Records from a dataset
--- begin ---
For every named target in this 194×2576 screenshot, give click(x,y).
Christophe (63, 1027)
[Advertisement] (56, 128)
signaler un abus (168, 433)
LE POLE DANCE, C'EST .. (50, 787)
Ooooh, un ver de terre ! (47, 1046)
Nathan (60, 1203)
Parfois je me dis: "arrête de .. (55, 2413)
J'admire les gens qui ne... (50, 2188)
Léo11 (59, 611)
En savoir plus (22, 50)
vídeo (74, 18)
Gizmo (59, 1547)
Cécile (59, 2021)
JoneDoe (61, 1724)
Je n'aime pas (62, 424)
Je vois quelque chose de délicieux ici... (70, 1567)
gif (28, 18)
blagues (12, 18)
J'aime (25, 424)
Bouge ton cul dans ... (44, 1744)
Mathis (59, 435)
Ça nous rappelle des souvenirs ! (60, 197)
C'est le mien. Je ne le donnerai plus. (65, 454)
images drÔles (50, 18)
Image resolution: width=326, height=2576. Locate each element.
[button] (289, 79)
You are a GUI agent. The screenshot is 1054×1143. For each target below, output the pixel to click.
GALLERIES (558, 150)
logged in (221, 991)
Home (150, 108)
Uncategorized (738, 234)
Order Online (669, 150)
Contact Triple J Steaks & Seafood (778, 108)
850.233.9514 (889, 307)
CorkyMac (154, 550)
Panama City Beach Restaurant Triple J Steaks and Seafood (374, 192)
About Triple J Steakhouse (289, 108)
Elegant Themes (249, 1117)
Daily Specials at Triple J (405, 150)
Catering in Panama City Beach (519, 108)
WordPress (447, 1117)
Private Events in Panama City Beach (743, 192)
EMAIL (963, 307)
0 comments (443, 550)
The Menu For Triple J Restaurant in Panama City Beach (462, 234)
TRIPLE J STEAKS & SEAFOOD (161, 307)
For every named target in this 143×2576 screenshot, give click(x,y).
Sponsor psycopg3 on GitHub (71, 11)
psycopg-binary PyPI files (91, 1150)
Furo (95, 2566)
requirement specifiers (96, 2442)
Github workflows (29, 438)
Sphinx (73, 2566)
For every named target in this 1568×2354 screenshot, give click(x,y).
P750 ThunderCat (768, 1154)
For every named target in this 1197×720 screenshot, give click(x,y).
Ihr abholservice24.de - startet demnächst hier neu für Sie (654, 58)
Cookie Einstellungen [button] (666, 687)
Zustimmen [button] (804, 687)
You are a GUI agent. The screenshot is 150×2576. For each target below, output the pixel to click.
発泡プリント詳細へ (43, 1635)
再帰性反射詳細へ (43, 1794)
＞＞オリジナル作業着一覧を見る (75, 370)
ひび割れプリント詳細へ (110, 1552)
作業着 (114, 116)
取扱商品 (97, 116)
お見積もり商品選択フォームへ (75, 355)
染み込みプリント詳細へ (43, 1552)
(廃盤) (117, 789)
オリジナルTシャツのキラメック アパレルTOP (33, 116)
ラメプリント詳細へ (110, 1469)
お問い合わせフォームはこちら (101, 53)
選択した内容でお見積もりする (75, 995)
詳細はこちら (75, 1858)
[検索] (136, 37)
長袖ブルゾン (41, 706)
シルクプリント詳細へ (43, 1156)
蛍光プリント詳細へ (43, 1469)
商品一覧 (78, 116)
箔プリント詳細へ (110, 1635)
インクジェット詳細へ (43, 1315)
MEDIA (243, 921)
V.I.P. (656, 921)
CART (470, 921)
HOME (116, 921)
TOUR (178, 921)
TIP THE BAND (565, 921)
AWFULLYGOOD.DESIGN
--- end ---
From the line with "requirement specifiers (96, 2442)" up to and including the last line of the listing, substitute "image" for every "screenshot" and reproduce those lines with nothing else changed.

requirement specifiers (96, 2442)
Github workflows (29, 438)
Sphinx (73, 2566)
For every named target in this 1568×2354 image, give click(x,y).
P750 ThunderCat (768, 1154)
For every named target in this 1197×720 image, give click(x,y).
Ihr abholservice24.de - startet demnächst hier neu für Sie (654, 58)
Cookie Einstellungen [button] (666, 687)
Zustimmen [button] (804, 687)
You are a GUI agent. The image is 150×2576. For each target below, output the pixel to click.
発泡プリント詳細へ (43, 1635)
再帰性反射詳細へ (43, 1794)
＞＞オリジナル作業着一覧を見る (75, 370)
ひび割れプリント詳細へ (110, 1552)
作業着 (114, 116)
取扱商品 (97, 116)
お見積もり商品選択フォームへ (75, 355)
染み込みプリント詳細へ (43, 1552)
(廃盤) (117, 789)
オリジナルTシャツのキラメック アパレルTOP (33, 116)
ラメプリント詳細へ (110, 1469)
お問い合わせフォームはこちら (101, 53)
選択した内容でお見積もりする (75, 995)
詳細はこちら (75, 1858)
[検索] (136, 37)
長袖ブルゾン (41, 706)
シルクプリント詳細へ (43, 1156)
蛍光プリント詳細へ (43, 1469)
商品一覧 (78, 116)
箔プリント詳細へ (110, 1635)
インクジェット詳細へ (43, 1315)
MEDIA (243, 921)
V.I.P. (656, 921)
CART (470, 921)
HOME (116, 921)
TOUR (178, 921)
TIP THE BAND (565, 921)
AWFULLYGOOD.DESIGN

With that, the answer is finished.